▶ **The problem**: Copy every one of the records below, keeping each line unchanged.

▶ **Material shown**:
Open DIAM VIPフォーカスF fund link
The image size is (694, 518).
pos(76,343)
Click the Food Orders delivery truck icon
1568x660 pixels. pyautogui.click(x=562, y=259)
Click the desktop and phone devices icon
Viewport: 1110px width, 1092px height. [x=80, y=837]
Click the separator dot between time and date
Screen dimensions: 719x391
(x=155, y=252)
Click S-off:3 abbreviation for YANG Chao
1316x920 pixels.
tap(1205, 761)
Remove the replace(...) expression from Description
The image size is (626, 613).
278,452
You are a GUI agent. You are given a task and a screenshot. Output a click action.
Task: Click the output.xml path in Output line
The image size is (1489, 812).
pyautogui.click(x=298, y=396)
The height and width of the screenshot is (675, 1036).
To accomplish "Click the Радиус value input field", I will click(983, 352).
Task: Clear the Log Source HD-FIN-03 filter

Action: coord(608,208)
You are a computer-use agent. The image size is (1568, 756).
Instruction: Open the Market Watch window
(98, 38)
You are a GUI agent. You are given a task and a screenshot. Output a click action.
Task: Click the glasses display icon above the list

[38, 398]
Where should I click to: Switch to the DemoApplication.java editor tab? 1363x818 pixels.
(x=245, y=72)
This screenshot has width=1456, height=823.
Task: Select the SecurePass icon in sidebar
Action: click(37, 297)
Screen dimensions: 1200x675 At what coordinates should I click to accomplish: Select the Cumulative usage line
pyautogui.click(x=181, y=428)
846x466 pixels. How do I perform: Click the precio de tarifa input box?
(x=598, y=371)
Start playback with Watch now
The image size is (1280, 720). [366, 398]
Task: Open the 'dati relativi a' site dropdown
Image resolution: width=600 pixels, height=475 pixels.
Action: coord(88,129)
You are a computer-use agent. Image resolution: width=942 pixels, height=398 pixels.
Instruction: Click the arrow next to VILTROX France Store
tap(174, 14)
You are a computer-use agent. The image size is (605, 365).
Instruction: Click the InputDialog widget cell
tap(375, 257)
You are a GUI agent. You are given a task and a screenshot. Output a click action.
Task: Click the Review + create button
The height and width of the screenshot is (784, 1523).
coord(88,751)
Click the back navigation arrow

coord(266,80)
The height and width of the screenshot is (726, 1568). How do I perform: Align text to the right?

▶ **Final result**:
Open DIAM VIPフォーカスF fund link
The image size is (694, 518).
pos(76,343)
Click the Food Orders delivery truck icon
1568x660 pixels. pyautogui.click(x=562, y=259)
Click the desktop and phone devices icon
Viewport: 1110px width, 1092px height. [x=80, y=837]
Click the separator dot between time and date
Screen dimensions: 719x391
(x=155, y=252)
Click S-off:3 abbreviation for YANG Chao
1316x920 pixels.
tap(1205, 761)
Remove the replace(...) expression from Description
The image size is (626, 613).
278,452
You are a GUI agent. You are given a task and a screenshot. Output a click action.
Task: Click the output.xml path in Output line
The image size is (1489, 812).
pyautogui.click(x=298, y=396)
The height and width of the screenshot is (675, 1036).
To accomplish "Click the Радиус value input field", I will click(983, 352).
Task: Clear the Log Source HD-FIN-03 filter

Action: coord(608,208)
You are a computer-use agent. The image size is (1568, 756).
Instruction: Open the Market Watch window
(98, 38)
You are a GUI agent. You are given a task and a screenshot. Output a click action.
Task: Click the glasses display icon above the list

[38, 398]
Where should I click to: Switch to the DemoApplication.java editor tab? 1363x818 pixels.
(x=245, y=72)
This screenshot has width=1456, height=823.
Task: Select the SecurePass icon in sidebar
Action: click(37, 297)
Screen dimensions: 1200x675 At what coordinates should I click to accomplish: Select the Cumulative usage line
pyautogui.click(x=181, y=428)
846x466 pixels. How do I perform: Click the precio de tarifa input box?
(x=598, y=371)
Start playback with Watch now
The image size is (1280, 720). [366, 398]
Task: Open the 'dati relativi a' site dropdown
Image resolution: width=600 pixels, height=475 pixels.
Action: coord(88,129)
You are a computer-use agent. Image resolution: width=942 pixels, height=398 pixels.
Instruction: Click the arrow next to VILTROX France Store
tap(174, 14)
You are a computer-use agent. The image size is (605, 365).
Instruction: Click the InputDialog widget cell
tap(375, 257)
You are a GUI agent. You are given a task and a screenshot. Output a click action.
Task: Click the Review + create button
The height and width of the screenshot is (784, 1523).
coord(88,751)
Click the back navigation arrow

coord(266,80)
The height and width of the screenshot is (726, 1568). How do I perform: Align text to the right?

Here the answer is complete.